We have no idea just how much control Big Tech has over our lives. We desire what they tell us to desire. We believe what they tell us to believe. We buy what they tell us to buy. We’ve sold ourselves into virtual slavery. And if anyone (like Thoreau) urges us to seize our freedom, we call him a hipster and laugh him off.
But as a great presidential Thoreauvian once said,
It is not the critic who counts; not the man who points out how the strong man stumbles, or where the doer of deeds could have done them better. The credit belongs to the man who is actually in the arena… who at the best knows in the end the triumph of high achievement, and who at the worst, if he fails, at least fails while daring greatly, so that his place shall never be with those cold and timid souls who neither know victory nor defeat.
If Thoreau failed, he failed while daring greatly. And it’s the daring that we hate him for. Deep down, there’s a part of us—all of us—that longs to be free, as Thoreau longed to be free. We want to live deliberately. We crave authenticity. As we should! But, like Theodore said, that means we have to do something.
Start by falling in love with the world. Let yourself be swept away by the romance of reality.
Living authentically doesn’t mean growing a big, bushy beard. It could mean growing a little tomato. Plant yourself in the soil, if it’s only a little pot on the windowsill.
Spend at least an hour outside every day. Look at things. Listen to things. Smell things. If you can’t go outside, clean the bathroom or do the dishes without listening to music or podcasts. Be alone with your thoughts.

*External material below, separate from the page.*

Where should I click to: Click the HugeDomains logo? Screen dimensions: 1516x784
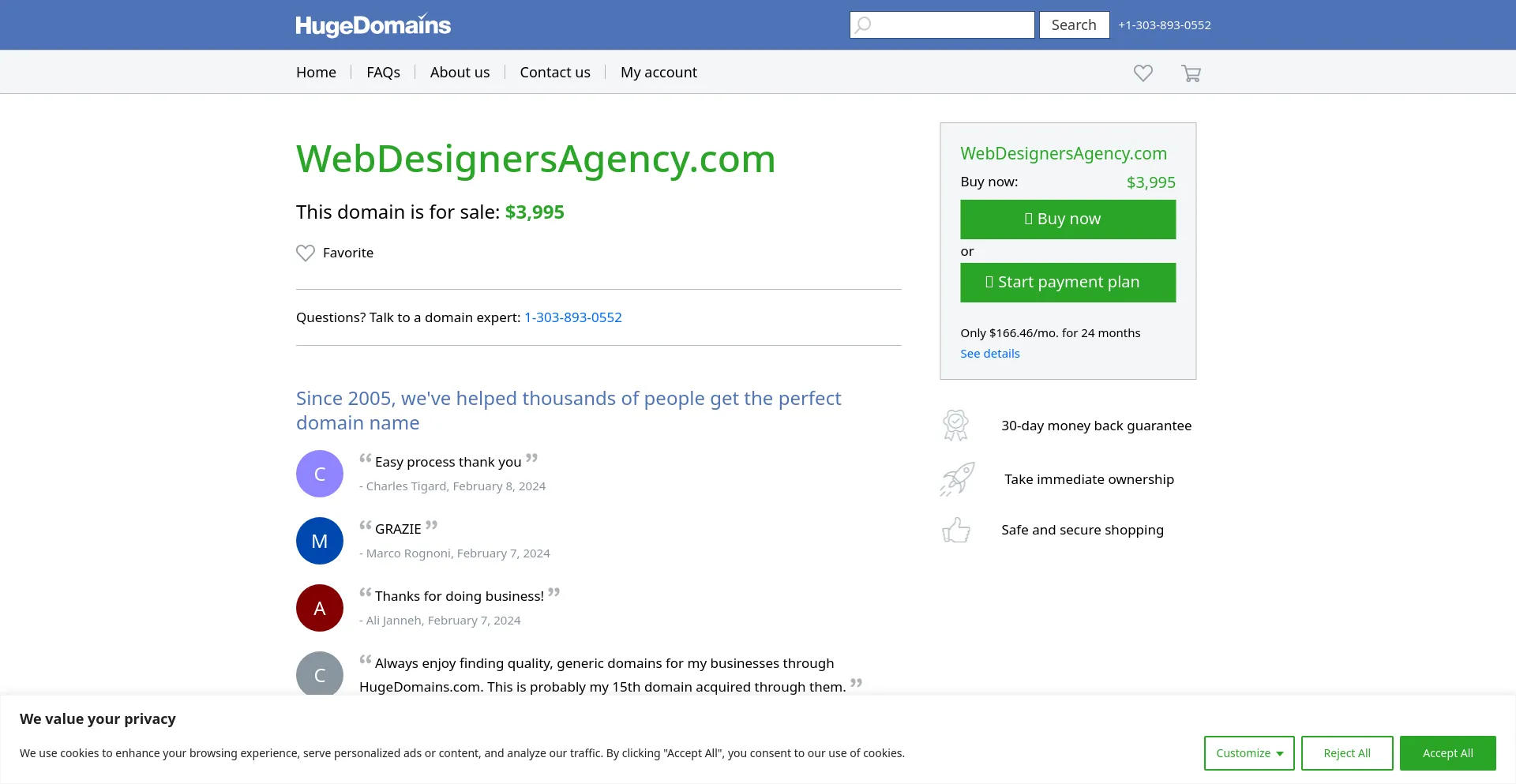373,25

Get rid of your smartphone and get a flip-phone. This is the best decision you’ll ever make in your entire life. You’ll look back in ten years and wish you’d done it ten years sooner.
Download one of the many apps and extensions that let you limit your time on the computer. I use Cold Turkey and couldn’t recommend it more highly.
Read at least one book every fortnight. It’s easier than it sounds. As a wise man once said, the secret to reading more is simple: spend more time reading. Yet another reason to cut back on your screen time.
Get together with people in real life. Set rules for yourselves: no phones for an hour, two hours, however long you’re together. Make eye contact. Smile. Laugh together. The first ten minutes will be painful, but power through it. If you’ve been looking and hearing and thinking and reading, it will be much easier.
If neither of you have anything to say, be at ease in the silence. The most unnatural thing about the modern world is the total lack of quiet. We fill the world with meaningless sounds to avoid being alone with ourselves. St. Augustine spoke of those who “live for their bodies and their blather.” I think he meant us.
Do real work, even if it’s menial. Rake your leaves instead of using a leaf-blower. Cut up a tree with an axe instead of a chainsaw. When your friend asks for help moving furniture, go for it.
Get a hobby. Learn an instrument. Collect stamps. Write letters. Whittle. Box. Whatever floats your boat. Actually, boating is a good one, too.
Shop at local stores, farmers markets, etc. If you can’t find it within a 20-mile radius, you probably don’t need it. (Of course, books don’t count.)
If you’re a boy, find a nice girl. If you’re a girl, find a nice boy. Don’t mess around until you’re married, but don’t waste time with a long courtship, either. Have lots of kids. Take them camping and hiking and hunting and fishing. Life is an adventure. Share it with your family.
Go for walks. As Thoreau said, “We should go forth on the shortest walk, perchance, in the spirit of undying adventure, never to return,—prepared to send back our embalmed hearts only as relics to our desolate kingdoms.” Anyone who’s tempted to snigger has never been on a real walk.
It’ll be hard. You’re addicted to the illusions, and addictions are always hard to break. Still, I think you’ll agree, it’s worth being disillusioned.